===== Available data
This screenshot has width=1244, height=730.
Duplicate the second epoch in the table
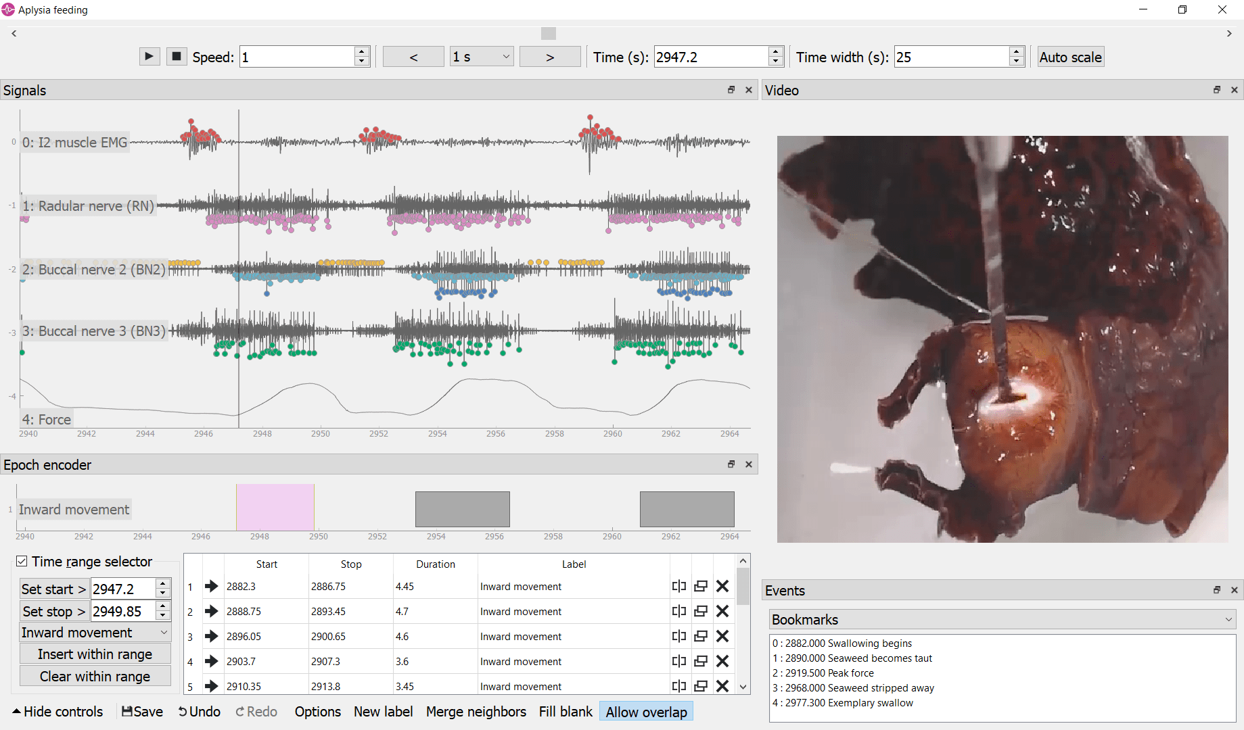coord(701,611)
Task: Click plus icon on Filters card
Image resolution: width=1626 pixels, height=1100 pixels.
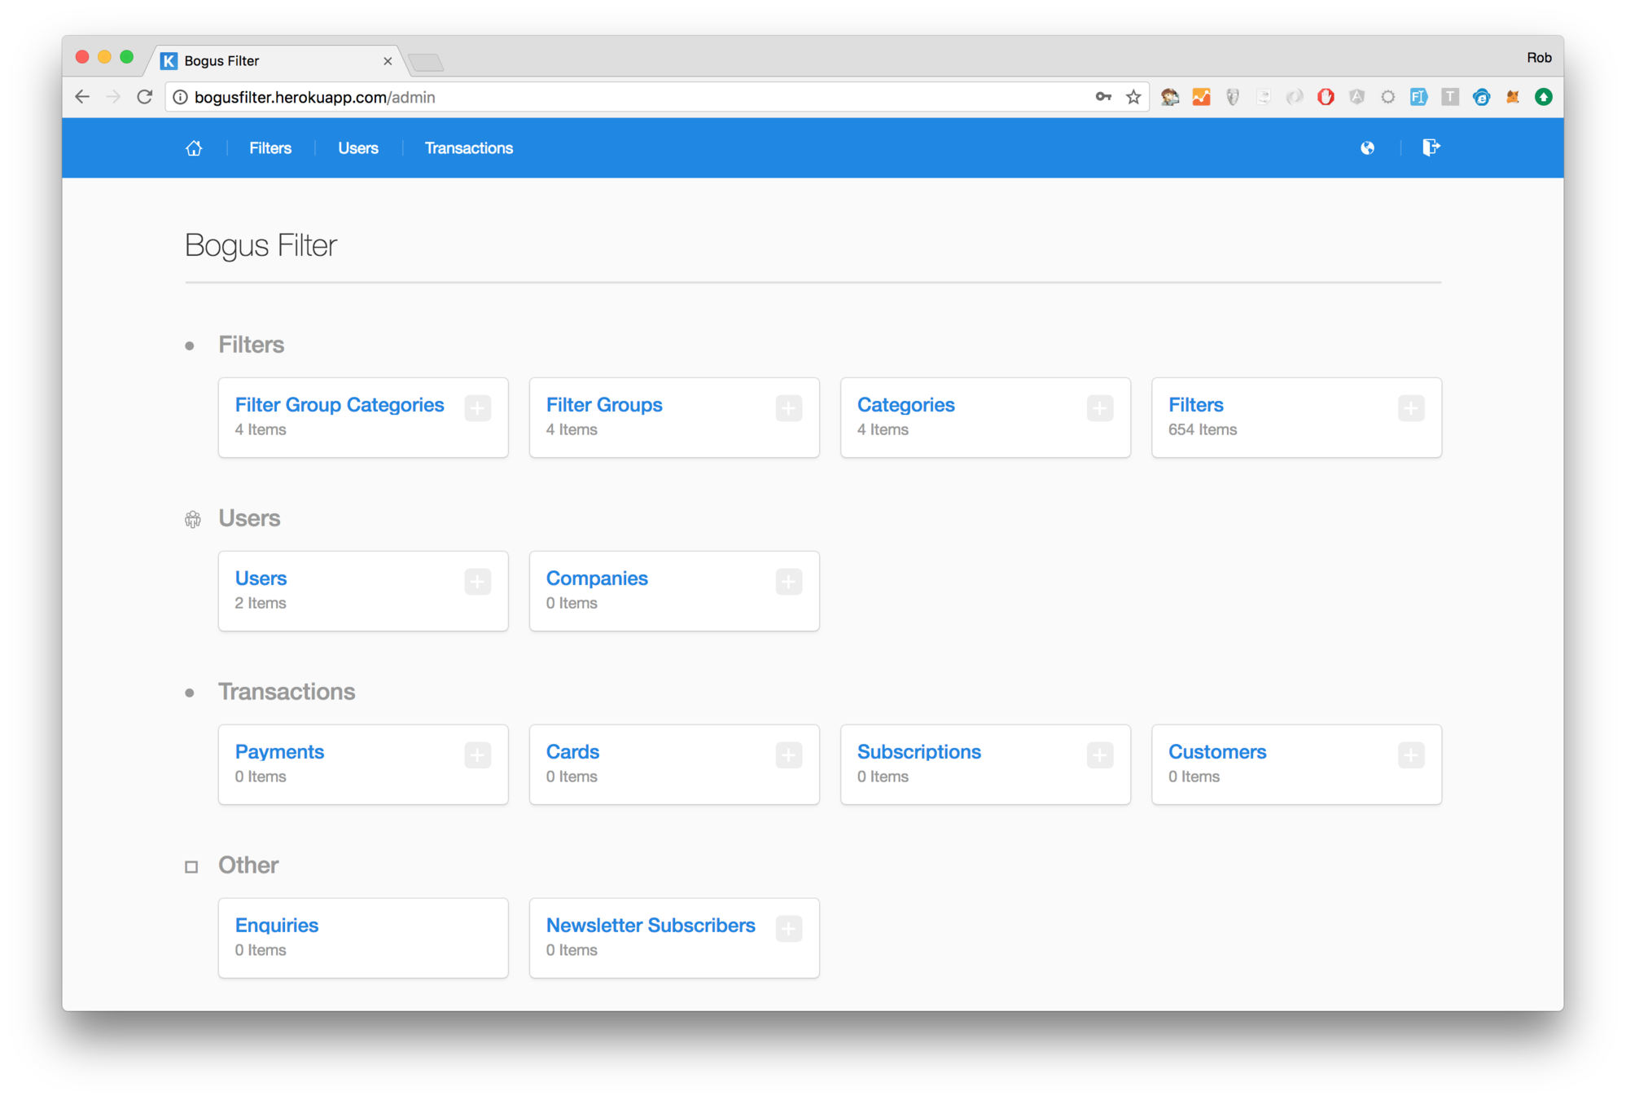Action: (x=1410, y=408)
==========
• _Aim of the task_
From the line with "Duplicate the second epoch in the table" down to the last line of the entries above, set down every line exactly, apart from the pictures.

• _Response for this exercise_
Duplicate the second epoch in the table
coord(701,611)
Task: Click plus icon on Filters card
Image resolution: width=1626 pixels, height=1100 pixels.
Action: (x=1410, y=408)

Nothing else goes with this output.